Tepat ketika Paman Stevan selesai mengatakan itu, pintu lift terbuka di lantai tempat rapat akan diadakan. Nero melangkah dengan ragu mendekati pintu ganda yang tertutup rapat itu. Ia berhenti sejenak saat lehernya semakin terasa sesak karena dasi yang dipakainya. Namun, ia tahu jika meregangkan dasi hanya akan membuat penampilannya menjadi tidak rapi.
“Paman tidak akan membiarkan aku mempermalukan diriku sendiri kan?”
Paman Stevan menggeleng dan tersenyum menenangkan sebelum membuka pintu ganda itu. Nero menarik napas dalam-dalam dan mengembuskannya melalui mulut saat melangkah memasuki ruangan itu.
Berbekal pengalaman menyembunyikan perasaannya yang sesungguhnya selama bertahun-tahun, Nero menatap para pemegang saham dan direktur yang ada di ruangan itu dengan penuh percaya diri. Ia membalas setiap senyum yang diberikan padanya dengan satu anggukan singkat.
Namun, saat matanya mengedarkan pandangan ke lebih banyak orang lagi yang ada di ruangan itu, ia bersitatap dengan wanita yang tadi ditemuinya di perpustakaan. Apa yang Piggy Biggy itu lakukan di ruangan ini? Ini hanya rapat terbatas untuk para petinggi. Tidak mungkin wanita semuda itu adalah direktur di salah satu divisinya, atau bahkan pemegang saham.
Si rambut pendek itu tidak kalah terkejut saat melihatnya duduk di kursi yang telah disediakan. Paman Stevan memulai rapat dengan cepat, tetapi Nero bahkan hampir tidak mengenali suaranya sendiri saat ia memperkenalkan diri.
Nero hanya mengamati ekspresi wanita itu yang semakin terkejut saat mendengar namanya. Jelas, wanita itu tidak mengira bahwa ia adalah putra James, tetapi ada ekspresi lain yang membuat Nero semakin penasaran. Wanita itu tampak kesal padanya. Kenapa?
Paman Stevan memberikan sesi perkenalan. Akan tetapi, ia juga tidak mendengarkan dengan seksama ketika satu per satu para direktur memperkenalkan diri hingga gadis itu bicara.

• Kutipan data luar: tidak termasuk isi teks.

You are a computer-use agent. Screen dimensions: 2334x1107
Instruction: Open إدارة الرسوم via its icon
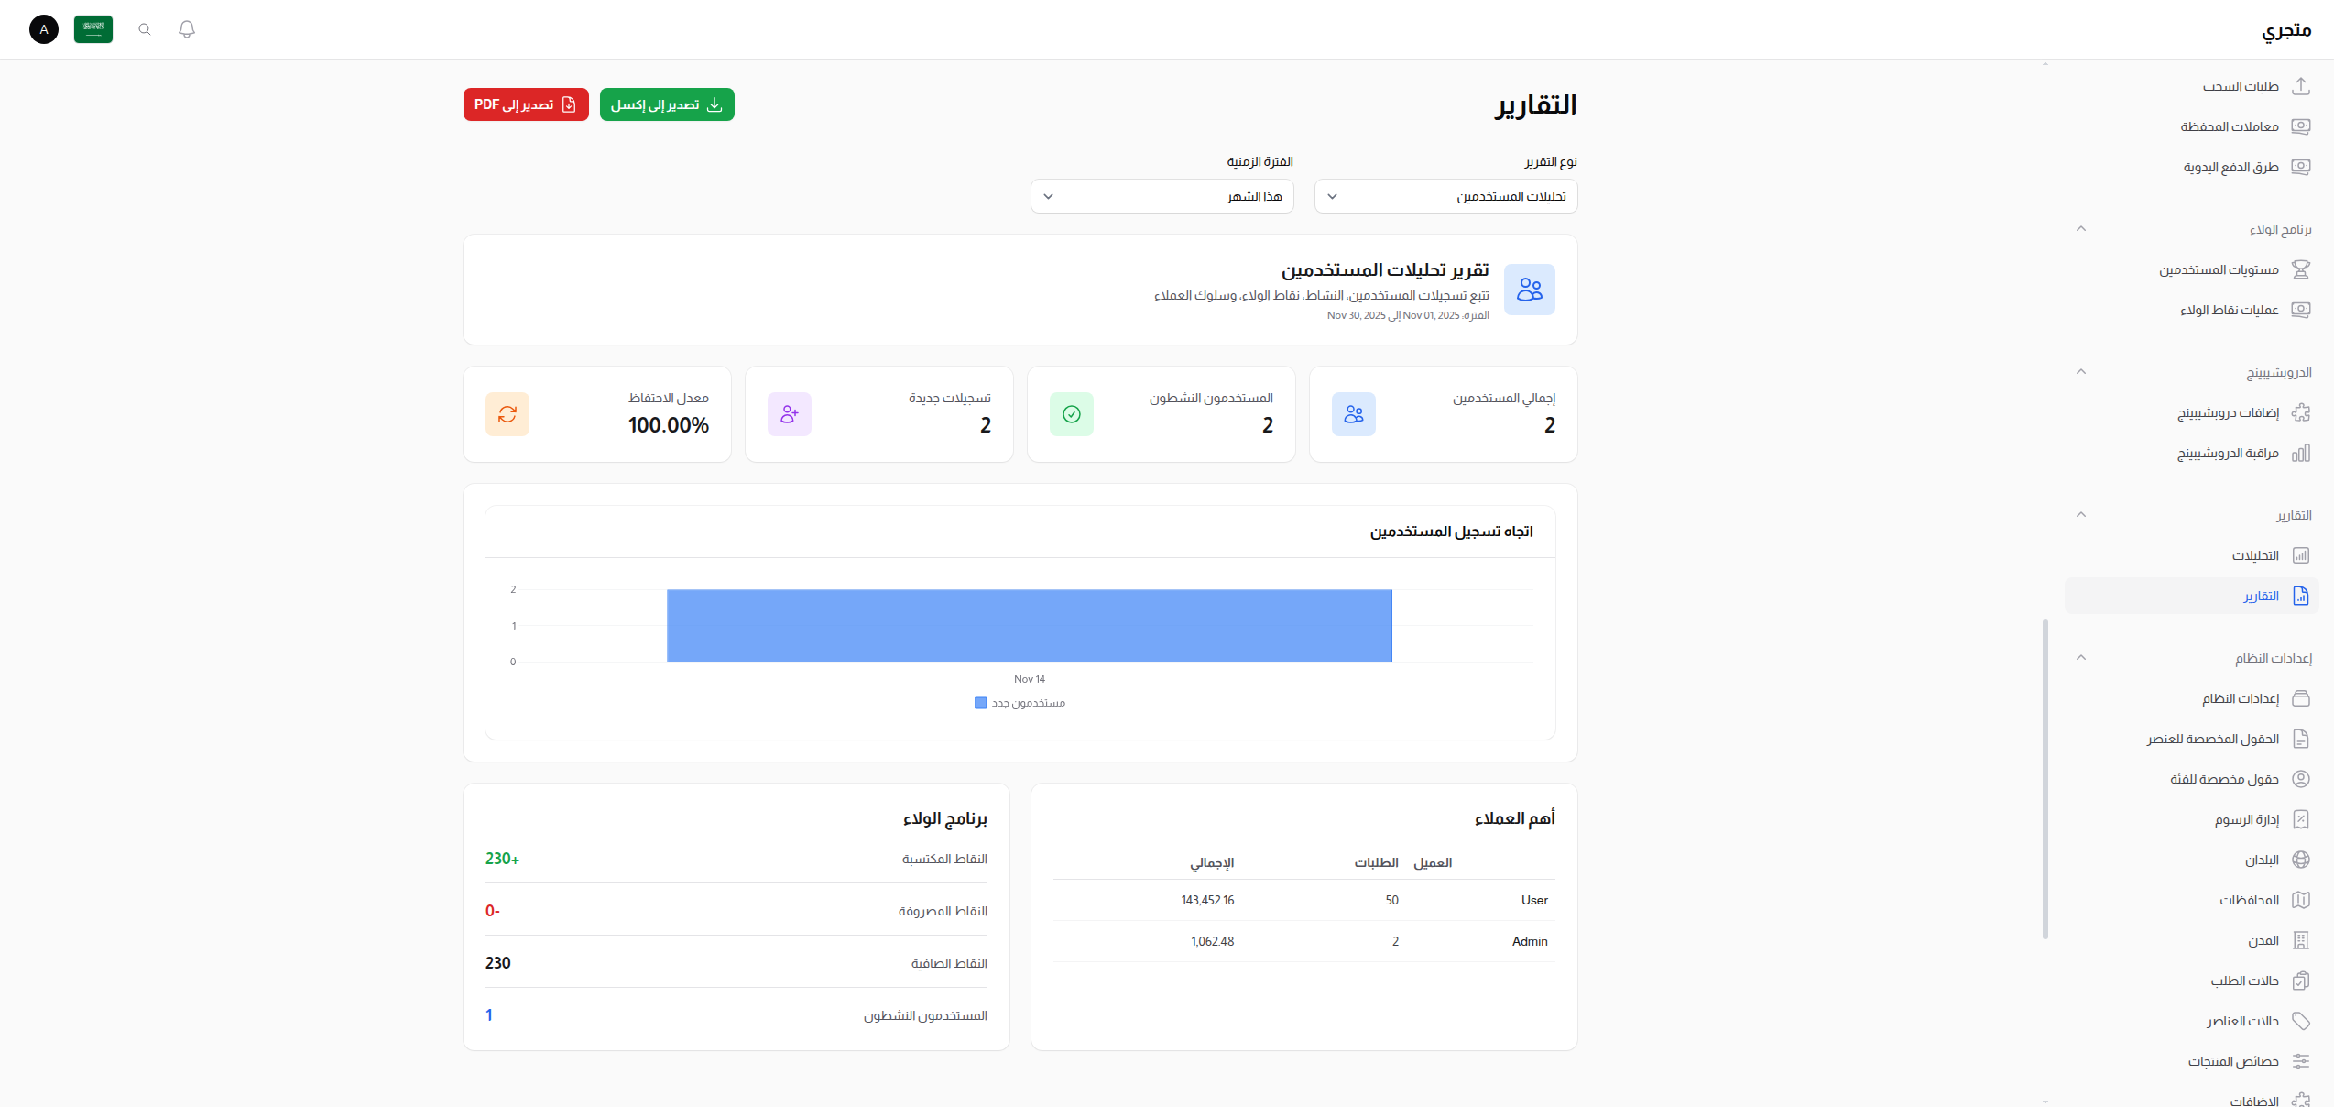(x=2303, y=819)
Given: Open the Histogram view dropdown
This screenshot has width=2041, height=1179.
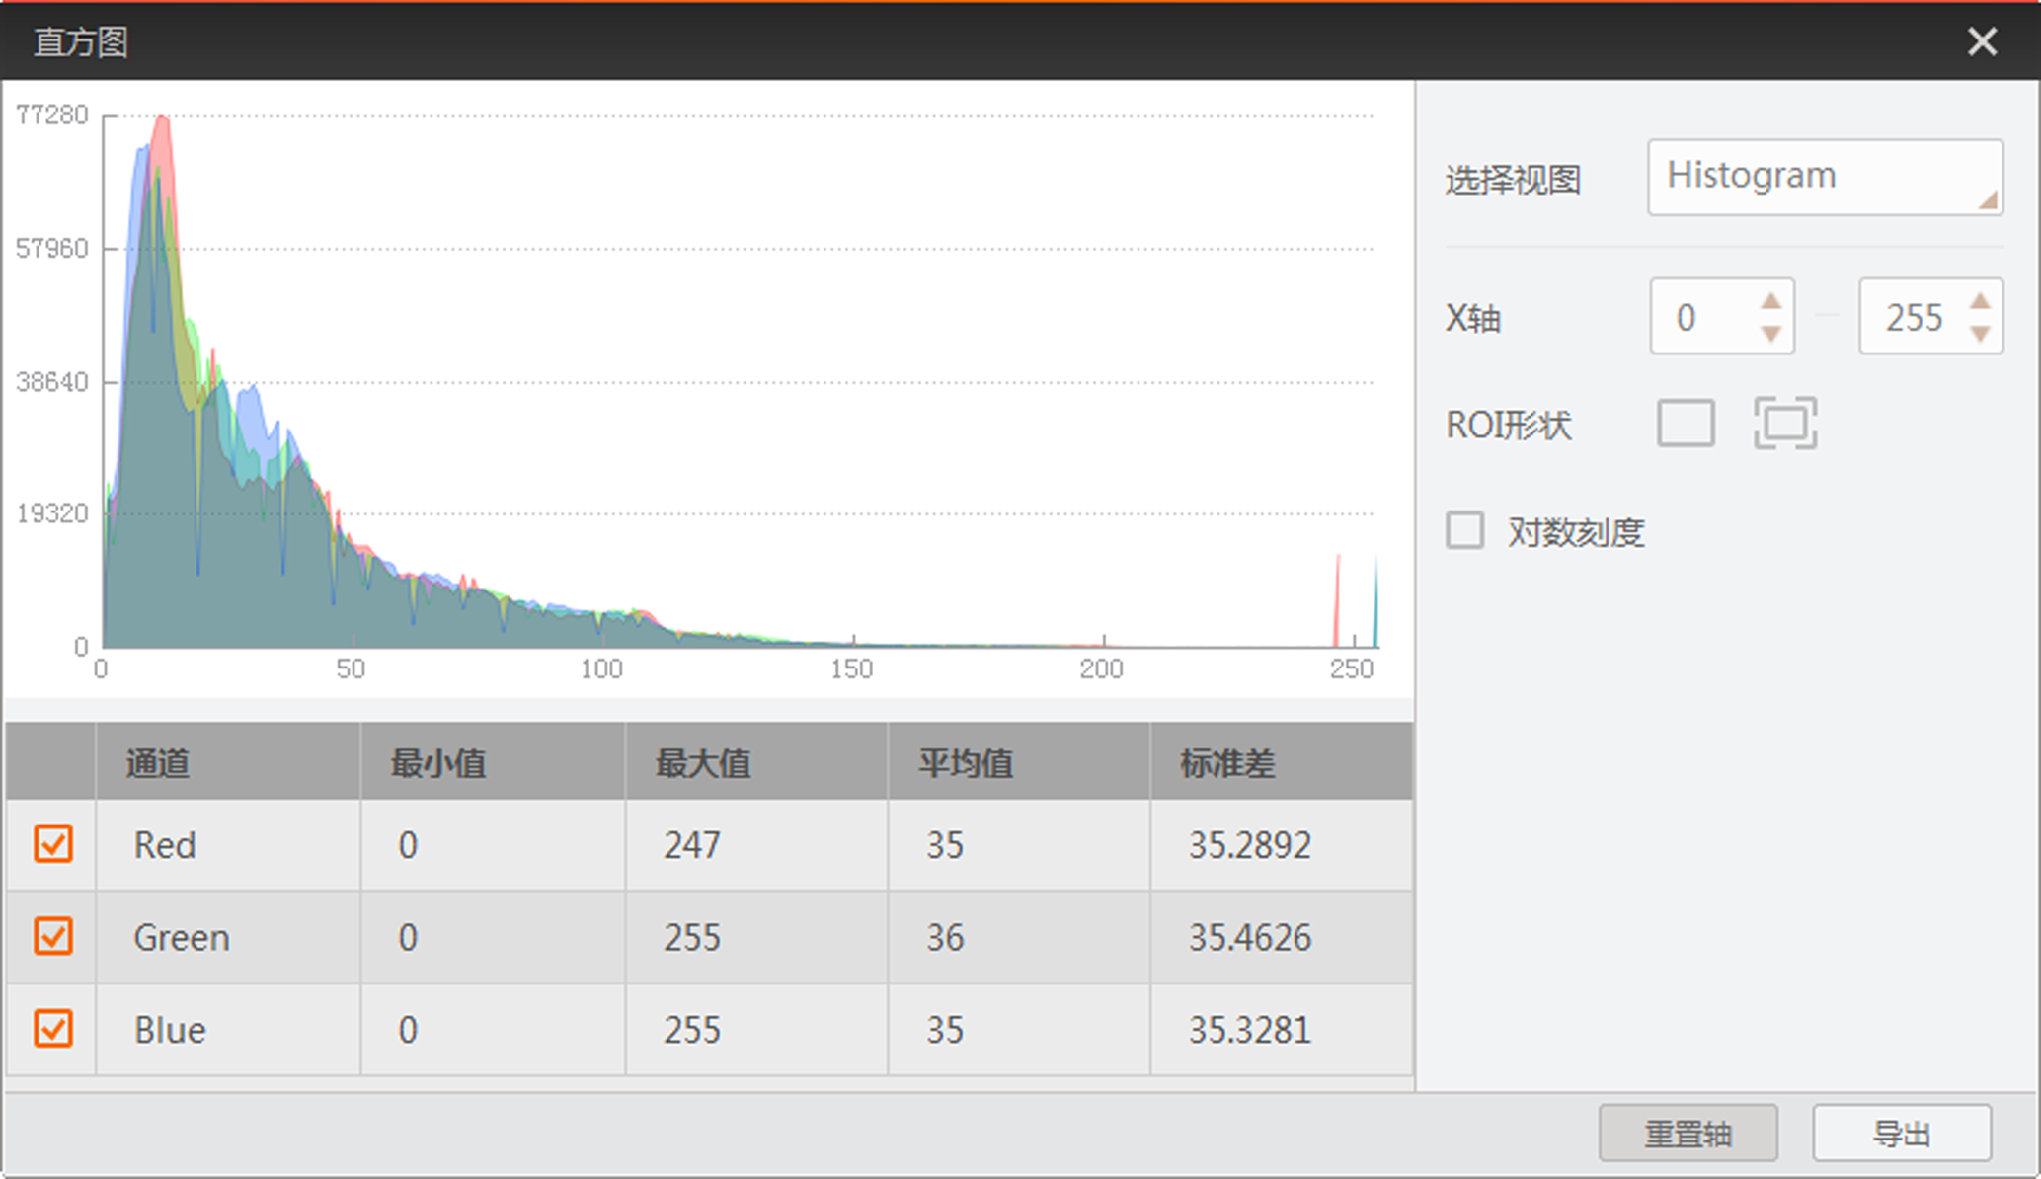Looking at the screenshot, I should click(x=1824, y=177).
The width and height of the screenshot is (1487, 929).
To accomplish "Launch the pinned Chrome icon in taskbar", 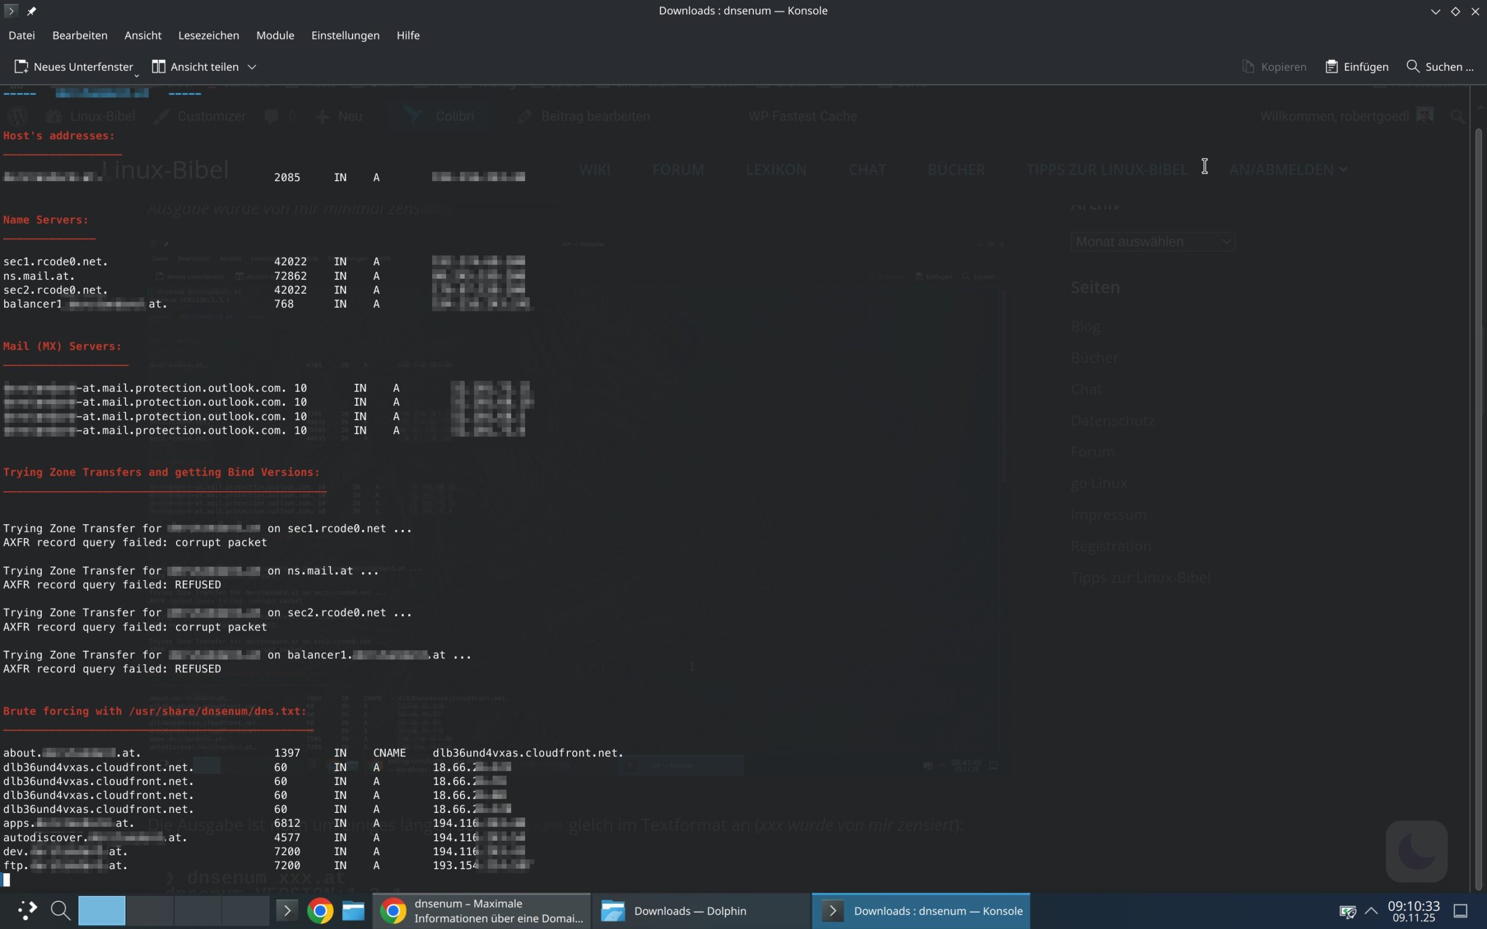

Piggy Biggy itu hanya menyebutkan dua suku kata namanya. Viola Aleyna. Tanpa nama keluarga. Namun, bahkan ketika ia hanya mendengar dua nama itu, pada akhirnya semua pertanyaan Nero terjawab.
Kenapa ia pernah merasa melihat wajah itu, kenapa si rambut pendek itu tampak tidak asing baginya. Karena wanita itu adalah putri dari Erlangga Widjaya. Pemilik sekolah tempatnya bekerja di Jakarta. Gadis itu, si tuan putri keluarga Widjaya yang hanya pernah ia dengar namanya. Tidak salah lagi.